Let’s take for example the Dell XPS 9520 – it does have an AX211 adapter, the Killer 1675, but the laptop will not use the 6GHz frequency band at all. From this point, there’s only speculation, but the popular reason for this behavior was that Dell did not upgrade the antennas, so they would not work properly with the WiFi 6E network card.
Yes, WiFi 6E is backwards compatible, so the usual 2.4GHz and the 5GHz antennas should still be supported, but, since there is no design change to the antennas to accommodate the new frequency band, you may actually see a worse WiFi performance than just sticking with WiFi 6.
So, keep that in mind before purchasing a WiFi 6E card and replacing the WiFi 6 card from your laptop since, unless the laptop is WiFi 6E ready, you may not see any actual performance improvement.
Software compatibility with the network card
Yes, we’re still discussing the switch to WiFi 6E, even if it’s neither in the process of mass adoption, nor will it be for many years to come. But Intel has been lazy, and Microsoft has been a bit of an a-hole, so here we are.
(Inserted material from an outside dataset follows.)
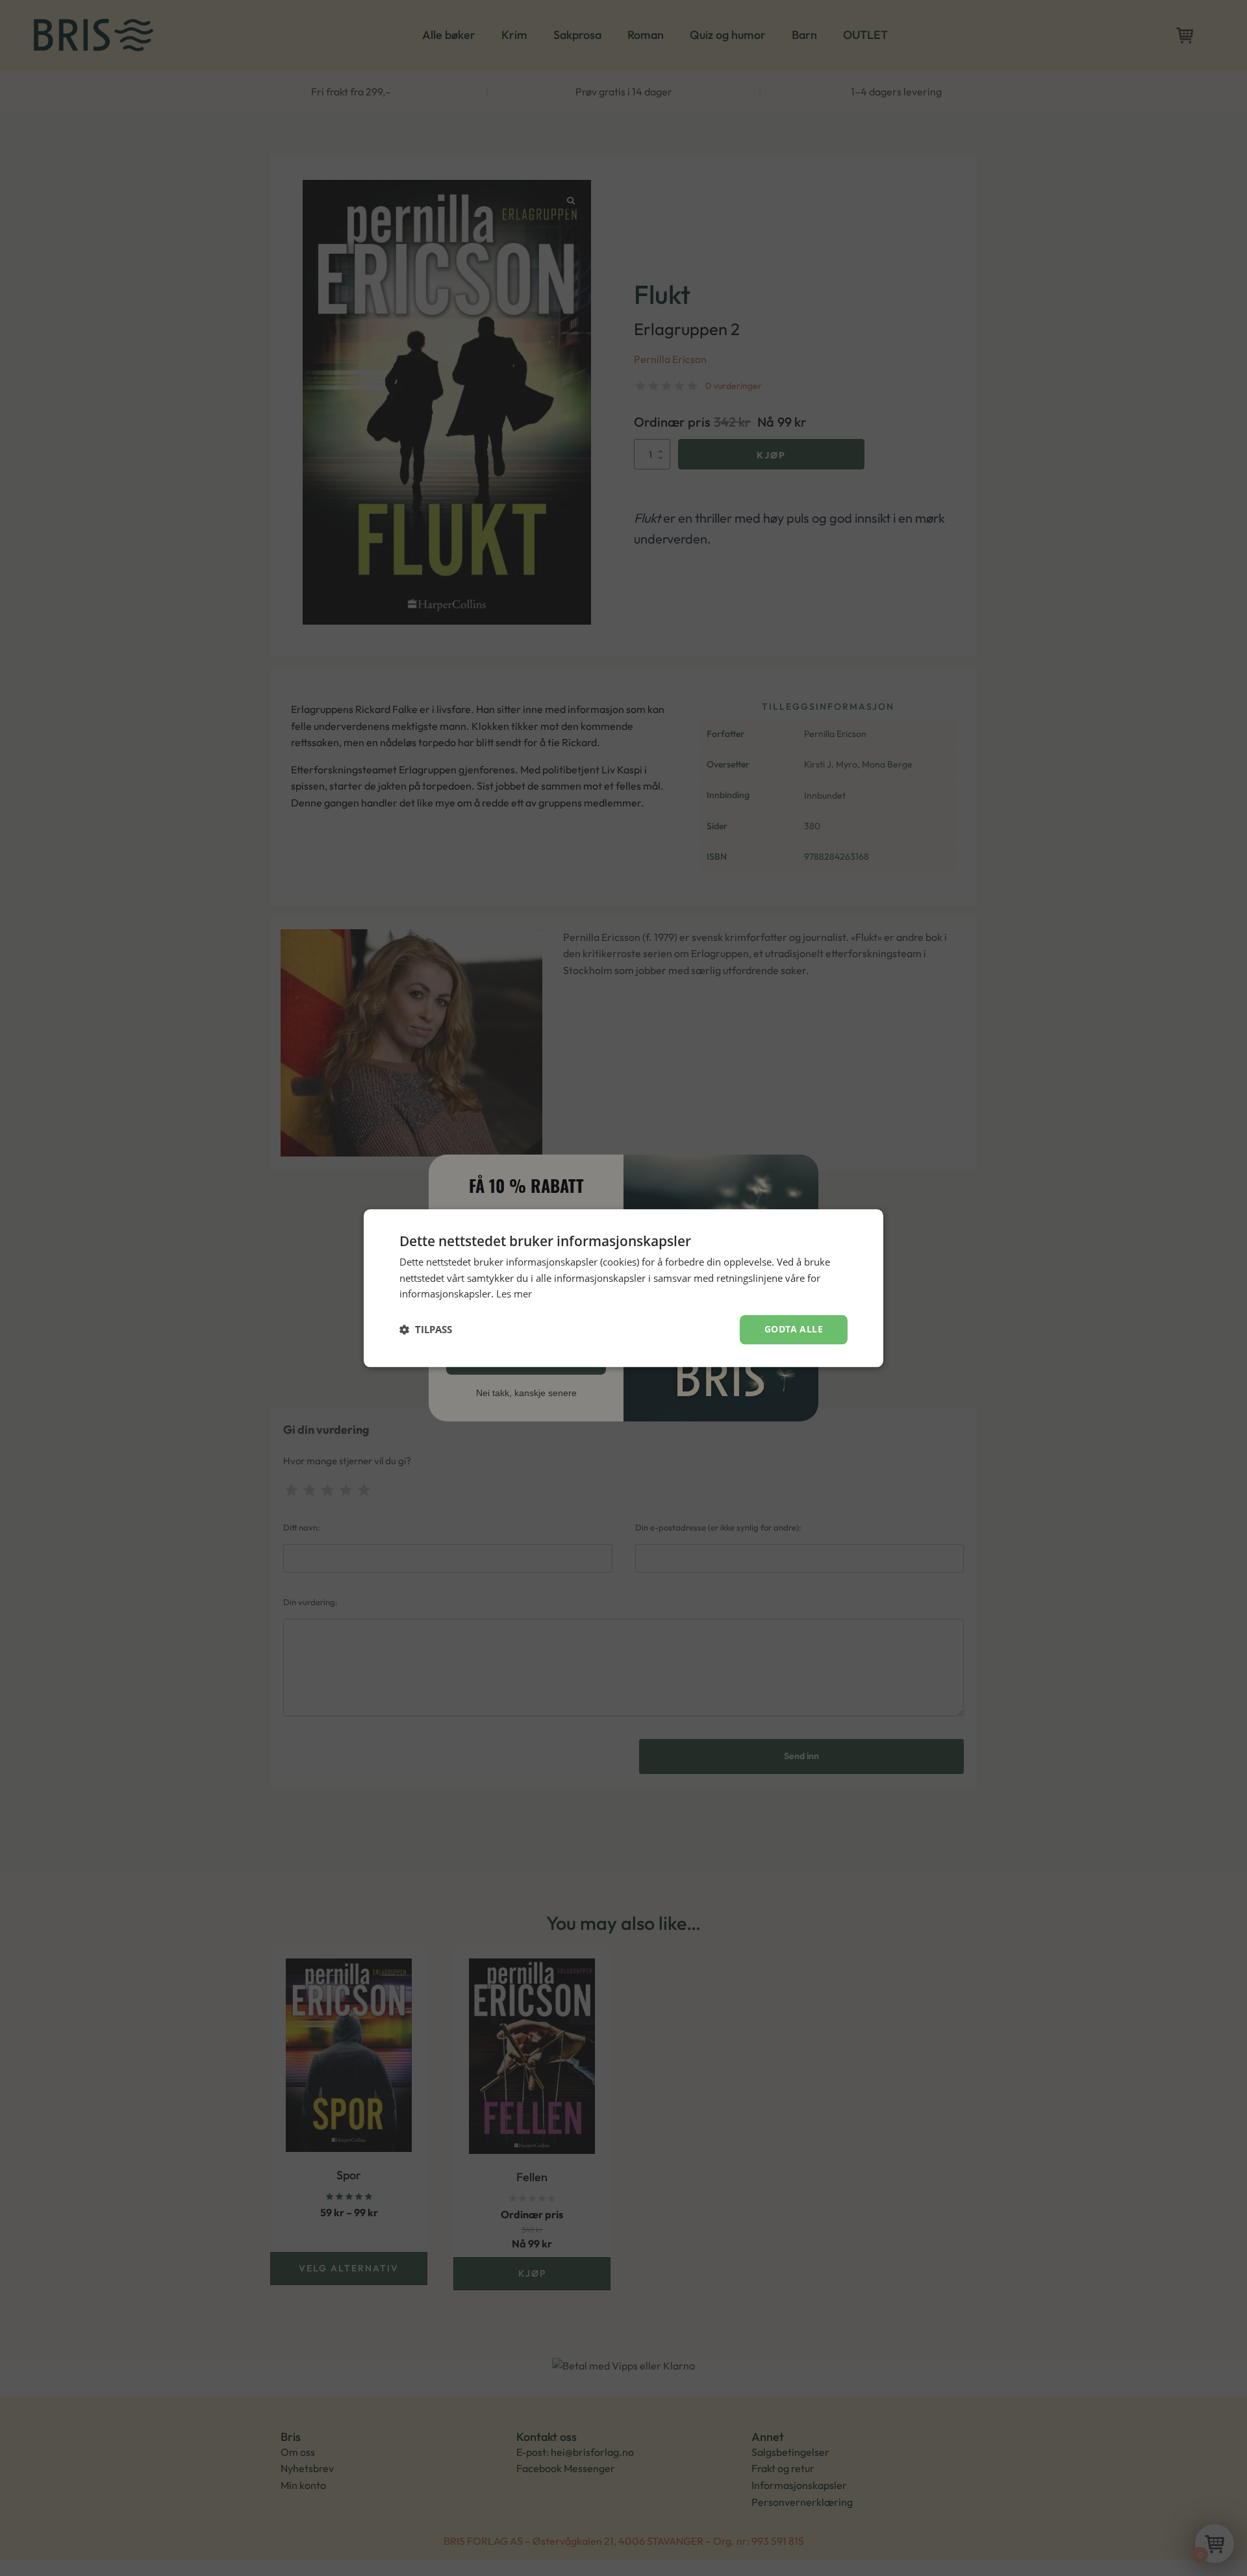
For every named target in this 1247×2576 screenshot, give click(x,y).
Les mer (514, 1294)
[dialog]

You need Windows 11, which, in my humble opinion is not worthy of attention, otherwise, you can’t use WiFi 6E cards. That’s just great, right? Well, if you needed another reason to switch to Linux, well, this is it because if your laptop or Desktop PC can’t be upgraded to Windows 11, that new network card is useless. Another software-related aspect that you need to take into account is the authentication method because WiFi 6E requires either WPA3 or OWE, nothing else. For the moment, that is, since these things tend to change very often in the networking world.
Keep an eye on the router
As you may have guessed, it’s best to pair WiFi 5 routers with WiFi 5 network adapters and WiFi 6 (6E) routers with WiFi 6 (6E) network adapters.
That’s because while the standards are backwards compatible, none of the cool features that can enhance the WiFi performance will work. And you should also keep an eye on specific routers that are part of a certain standard. For example, it doesn’t matter that your new WiFi network card supports the 160MHz channel bandwidth if your router is limited to 80MHz. The same for OFDMA, MU-MIMO, BeamForming, 1024-QAM, the mesh technology and BSS transition. All these features need compatible hardware otherwise they won’t work. So, before switching the network card, make sure that the wireless router is up to the task otherwise you won’t see any improvements.
The interference is your main enemy
Do you actually need to upgrade the WiFi network card? I am asking that because there is a bit of fine tuning when it comes to WiFi and you don’t always need to upgrade the network card (not even the router) to get a better performance.
Some of the most basic settings that you can adjust is the transmit power which needs to be high on the 5GHz and low on the 2.4GHz radio band. That’s because the former goes too far, needlessly interfering with other access points, while the latter has a narrower range, so pushing the power up should nicely cover up all the corners of your house with WiFi. Then, if you live in an apartment and there are lots of adjacent networks, make sure to not use the 80MHz or the 160MHz channel bandwidth. Just stick with 40MHz on the 5GHz and never choose overlapping channels.
I actually did an entire analysis on this matter here, if you want to check it out. The Airtime fairness has proven to be unfair in a lot of cases, so turn it off and you can also disable WPS, for security reasons.
There are other settings that can be changed, but these could improve the WiFi performance just enough as to not warrant a new WiFi network card or wireless router.